Exercise goal — Extract the line that contains "Task: Click the Av." and every line after it through the end of the records below, exactly as written, leaving out any pictures.
Data for analysis section start
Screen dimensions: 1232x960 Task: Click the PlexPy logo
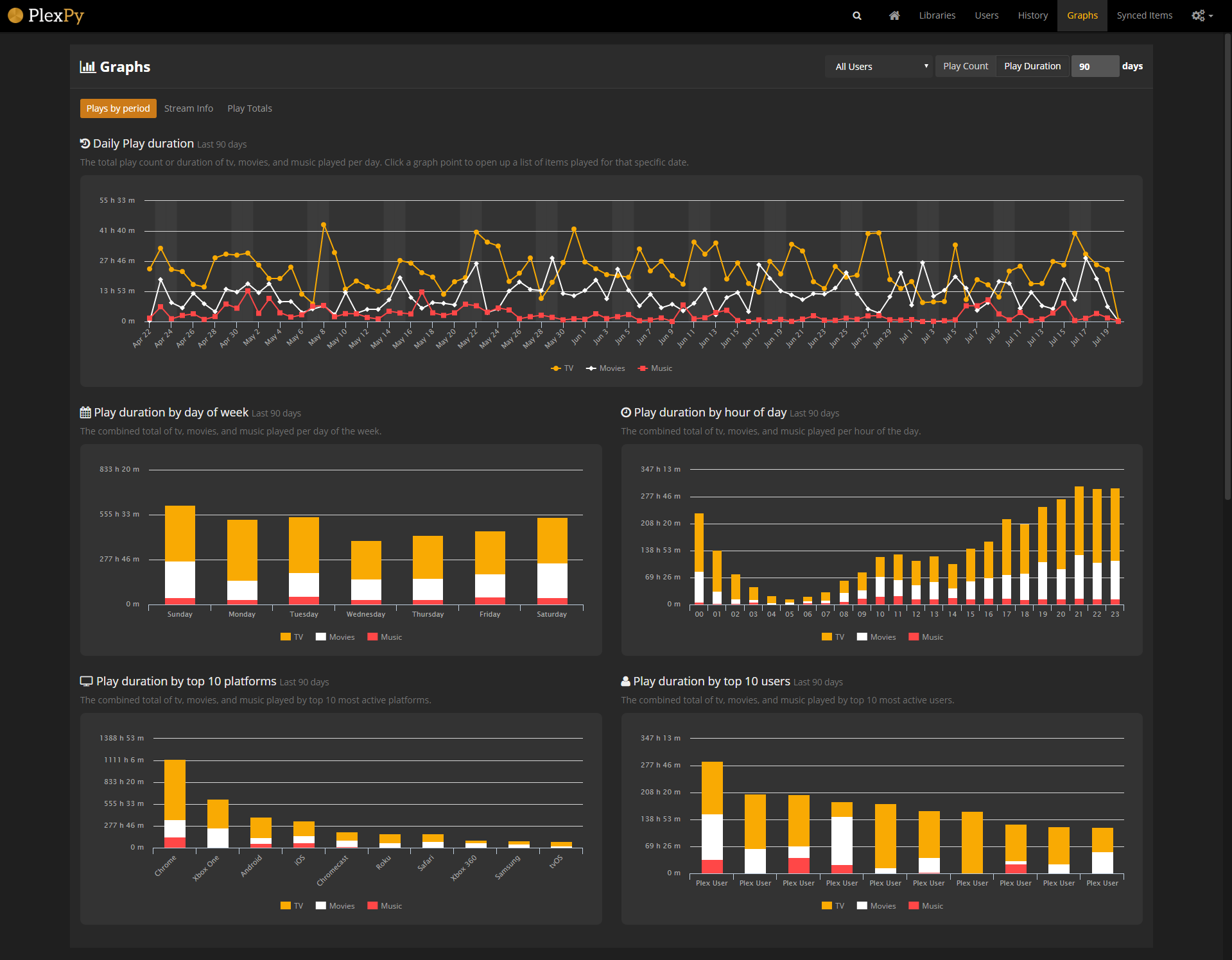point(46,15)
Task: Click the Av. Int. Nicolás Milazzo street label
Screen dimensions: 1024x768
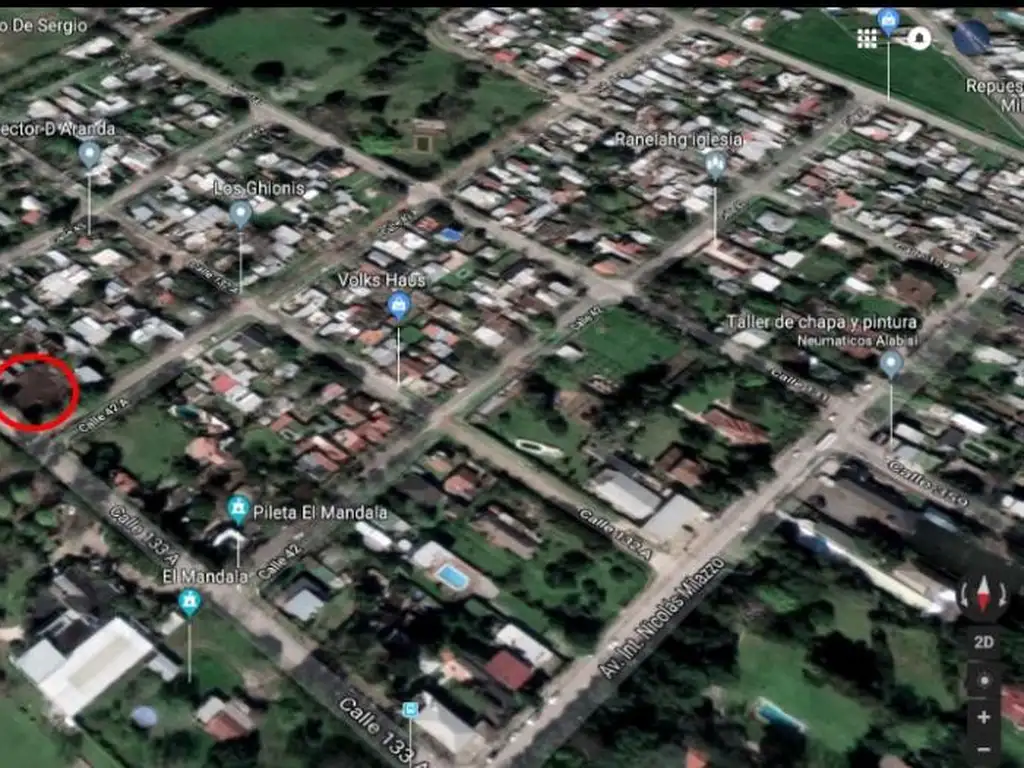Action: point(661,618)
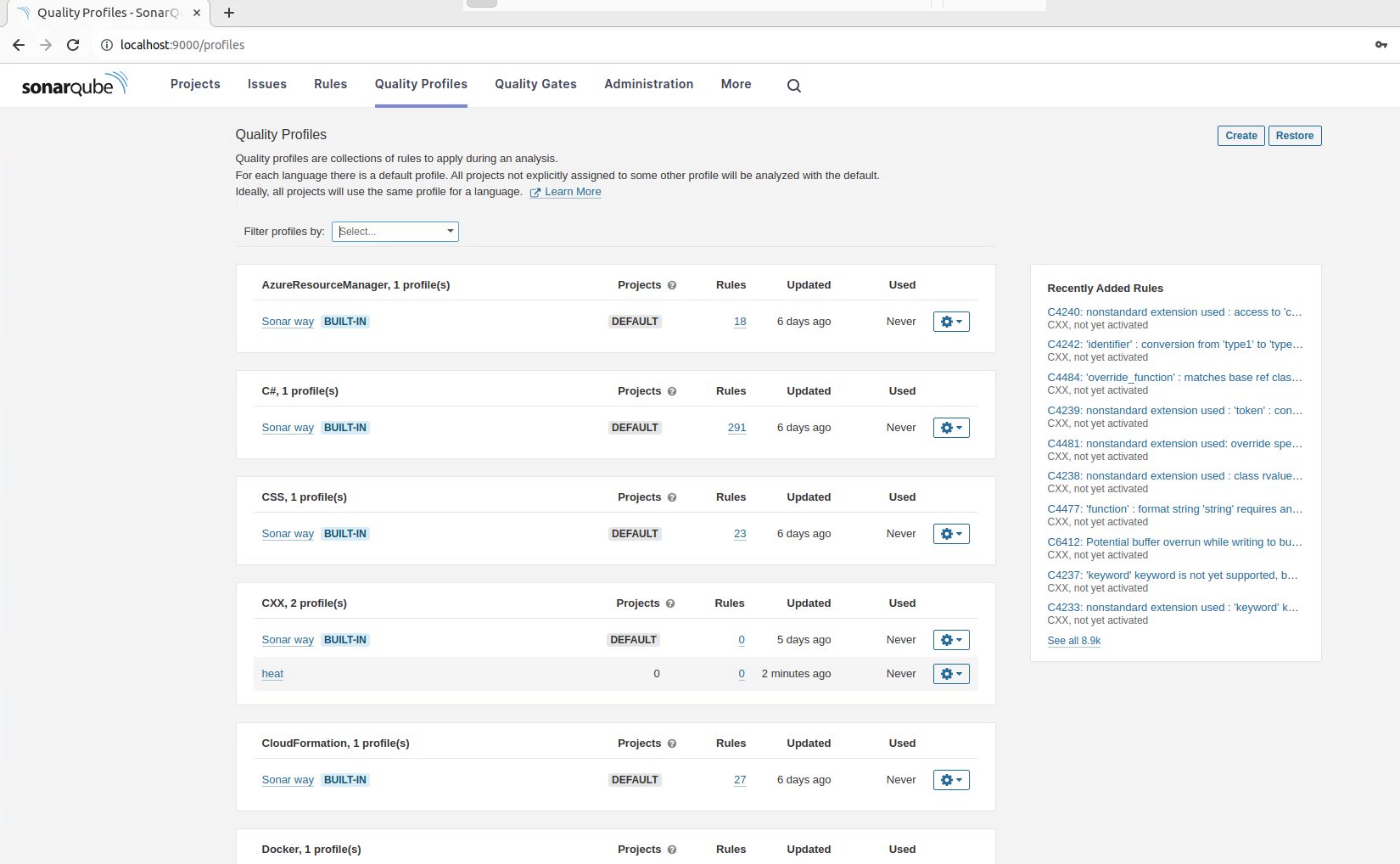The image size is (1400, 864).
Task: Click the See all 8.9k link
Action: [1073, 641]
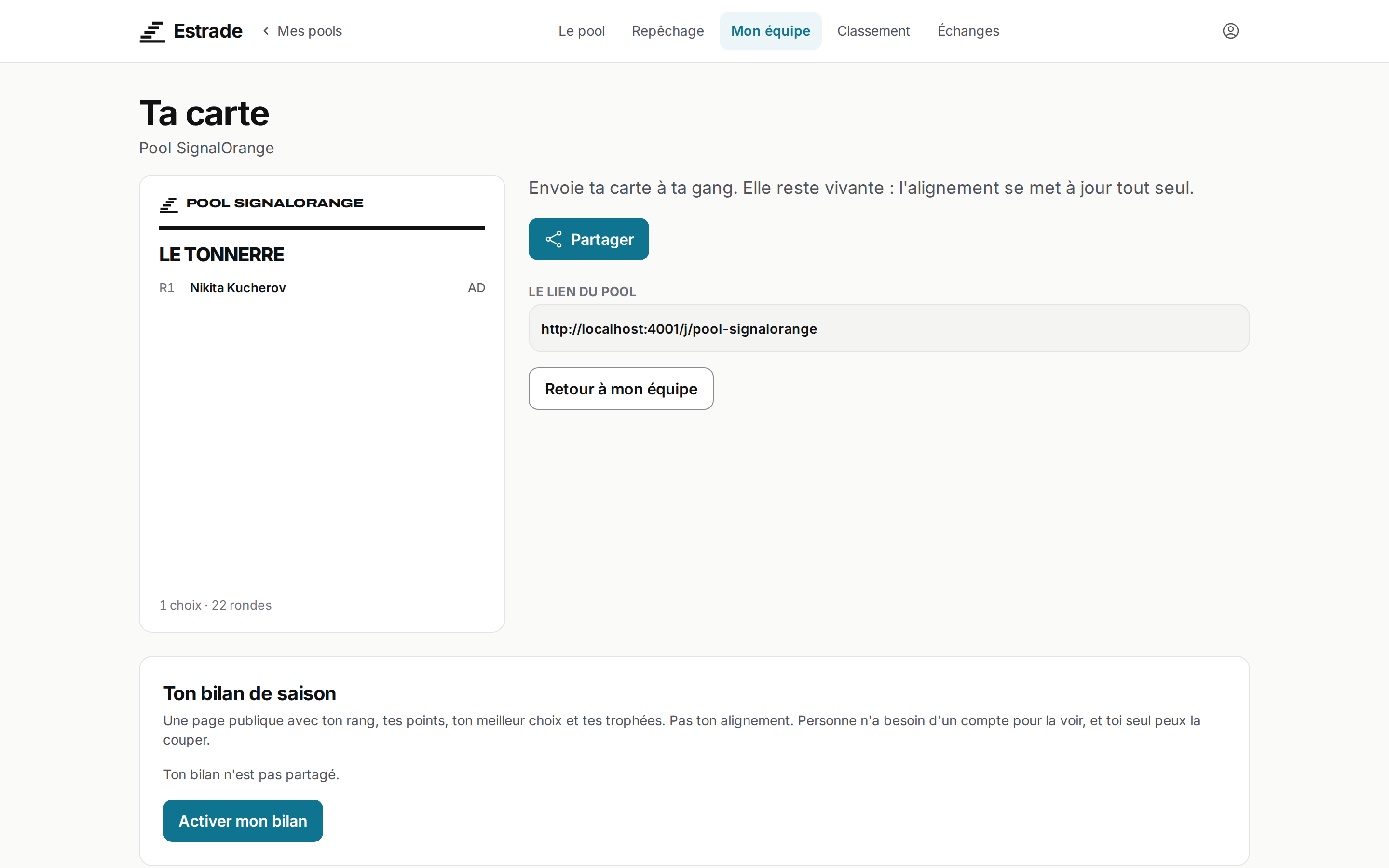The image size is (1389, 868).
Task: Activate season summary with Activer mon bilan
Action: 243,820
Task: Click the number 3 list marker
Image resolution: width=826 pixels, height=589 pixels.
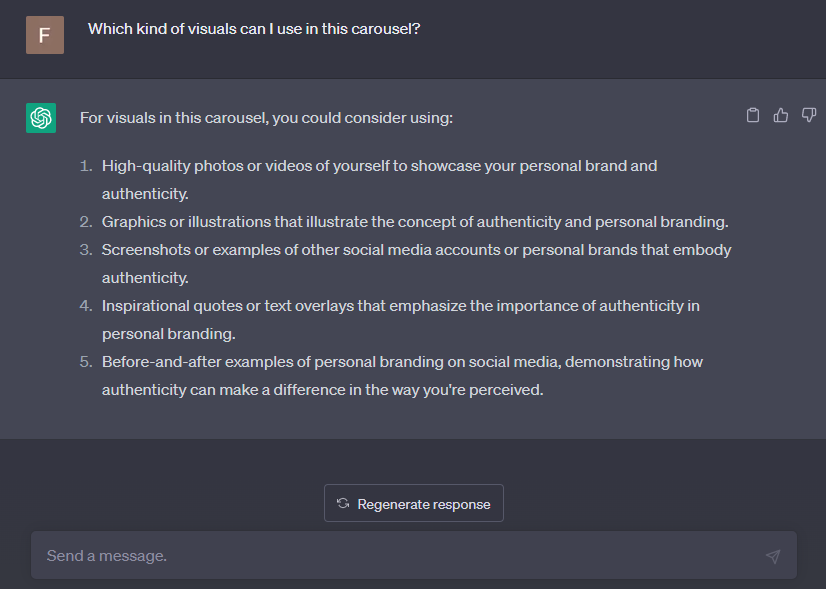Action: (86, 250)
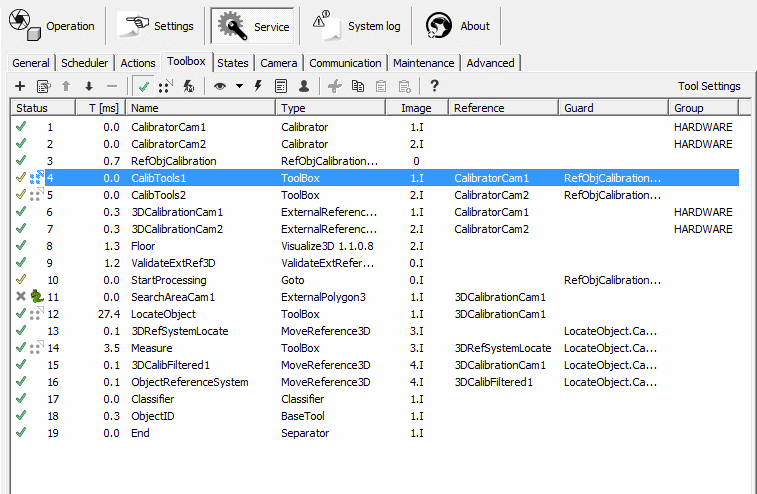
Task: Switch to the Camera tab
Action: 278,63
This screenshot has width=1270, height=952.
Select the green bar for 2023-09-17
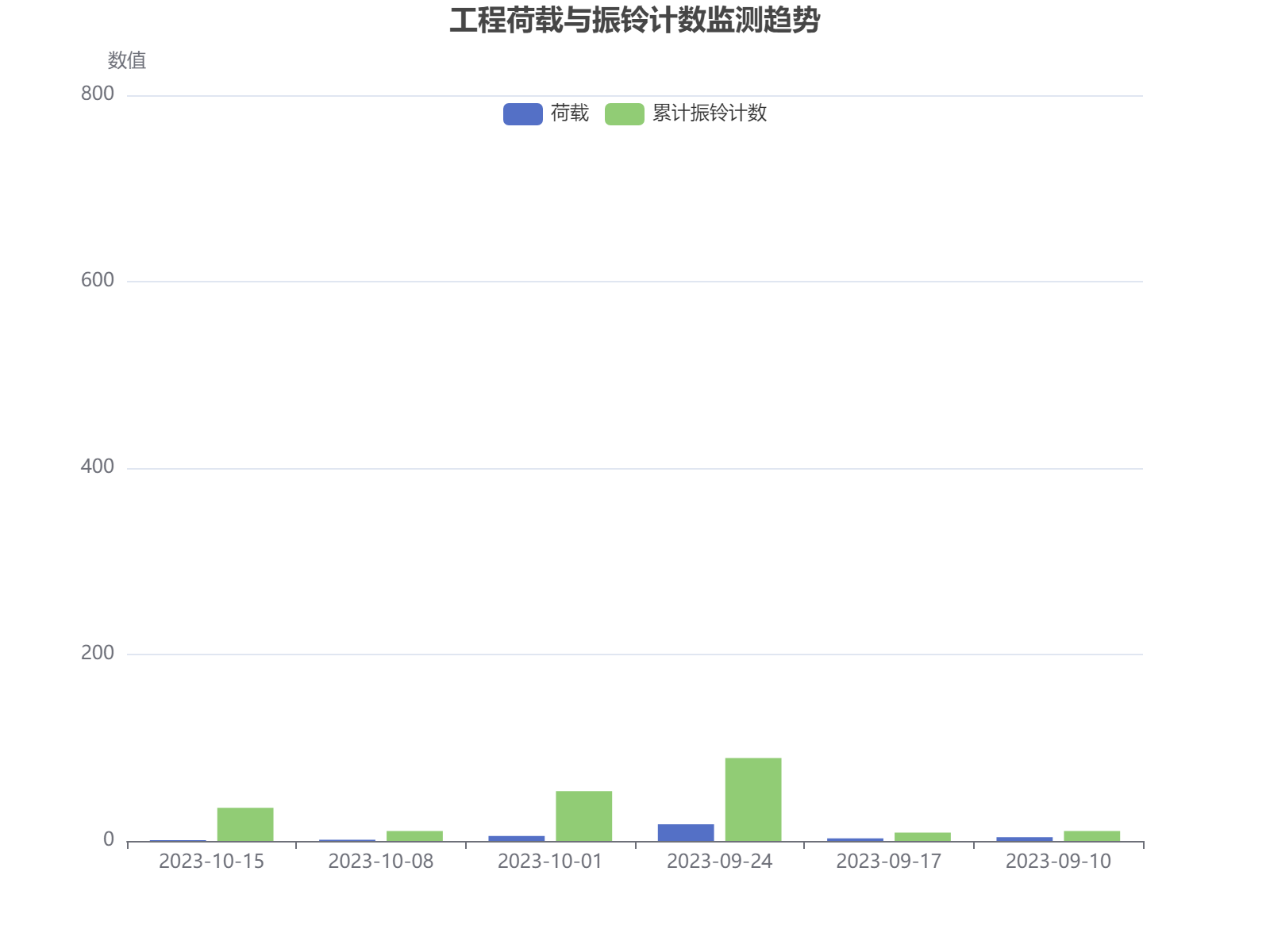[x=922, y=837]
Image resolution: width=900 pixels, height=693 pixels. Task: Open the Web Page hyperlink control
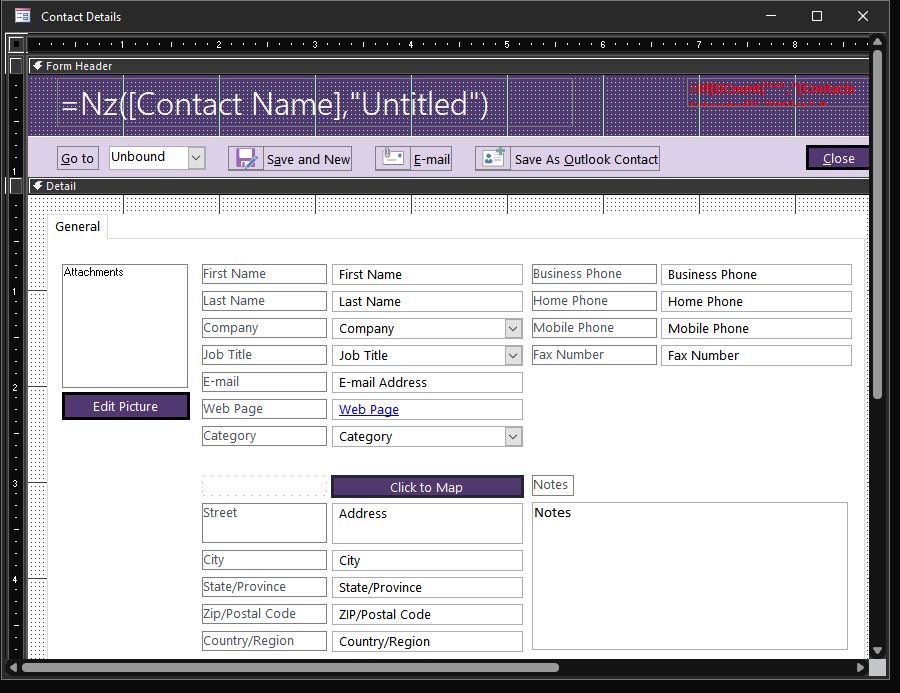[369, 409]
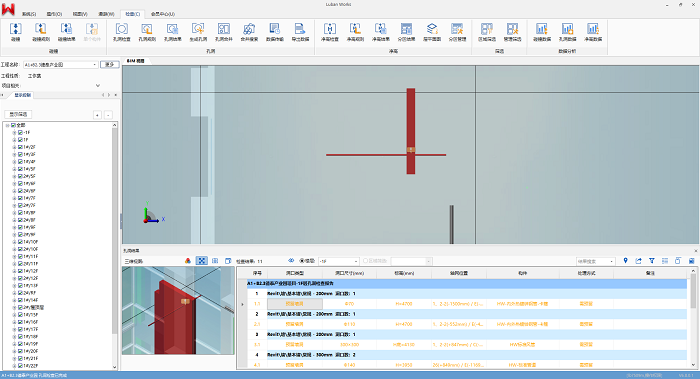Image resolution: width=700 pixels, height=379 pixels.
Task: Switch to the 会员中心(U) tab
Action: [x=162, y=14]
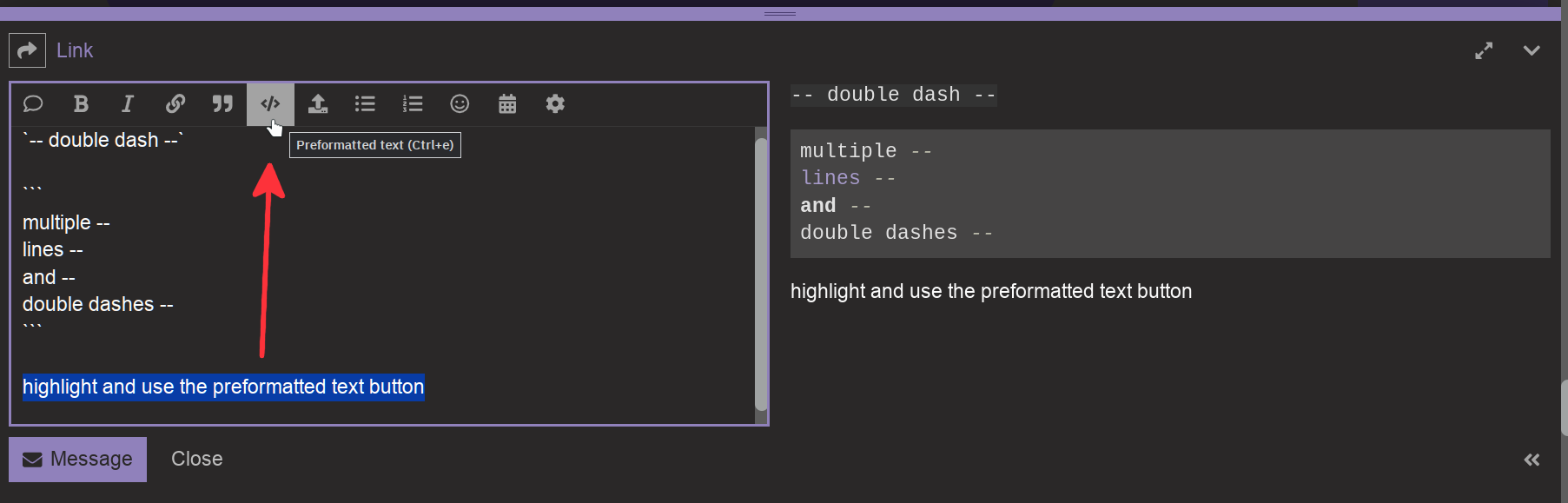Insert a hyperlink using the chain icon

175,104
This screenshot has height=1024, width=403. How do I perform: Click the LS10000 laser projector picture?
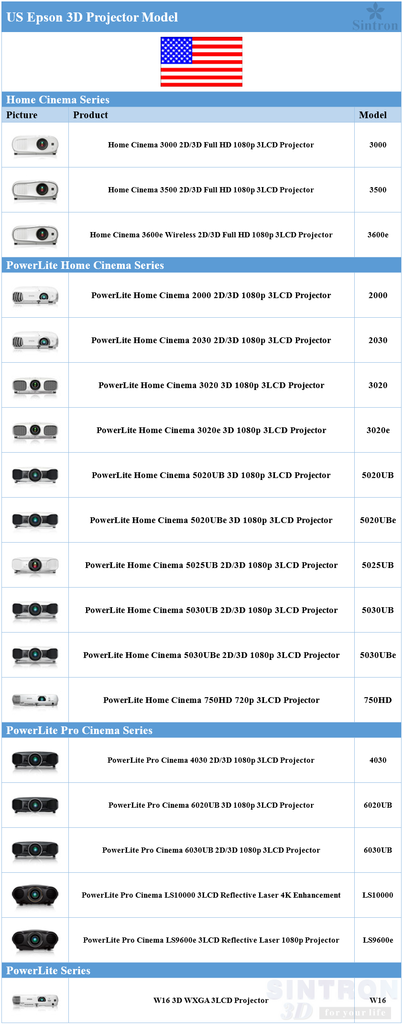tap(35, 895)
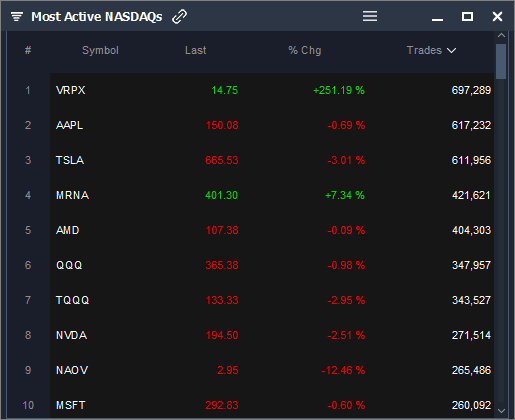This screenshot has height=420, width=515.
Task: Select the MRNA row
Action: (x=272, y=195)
Data for analysis section end
Result —
Task: Click the Av. Int. Nicolás Milazzo street label
Screen dimensions: 1024x768
Action: point(661,618)
The image size is (1400, 864).
Task: Click the See all 8.9k link
Action: [1073, 641]
The image size is (1389, 868).
Task: Activate season summary with Activer mon bilan
Action: 243,820
Task: Click the number 3 list marker
Image resolution: width=826 pixels, height=589 pixels.
Action: (86, 250)
Task: Switch to the Camera tab
Action: 278,63
This screenshot has width=1270, height=952.
Select the green bar for 2023-09-17
[x=922, y=837]
Image resolution: width=900 pixels, height=693 pixels. Task: Open the Web Page hyperlink control
[369, 409]
Image resolution: width=700 pixels, height=379 pixels.
Task: Switch to the 会员中心(U) tab
Action: [x=162, y=14]
Insert a hyperlink using the chain icon

175,104
This screenshot has height=1024, width=403. How do I perform: Click the LS10000 laser projector picture?
tap(35, 895)
This screenshot has height=420, width=515.
Task: Select the MRNA row
Action: (x=272, y=195)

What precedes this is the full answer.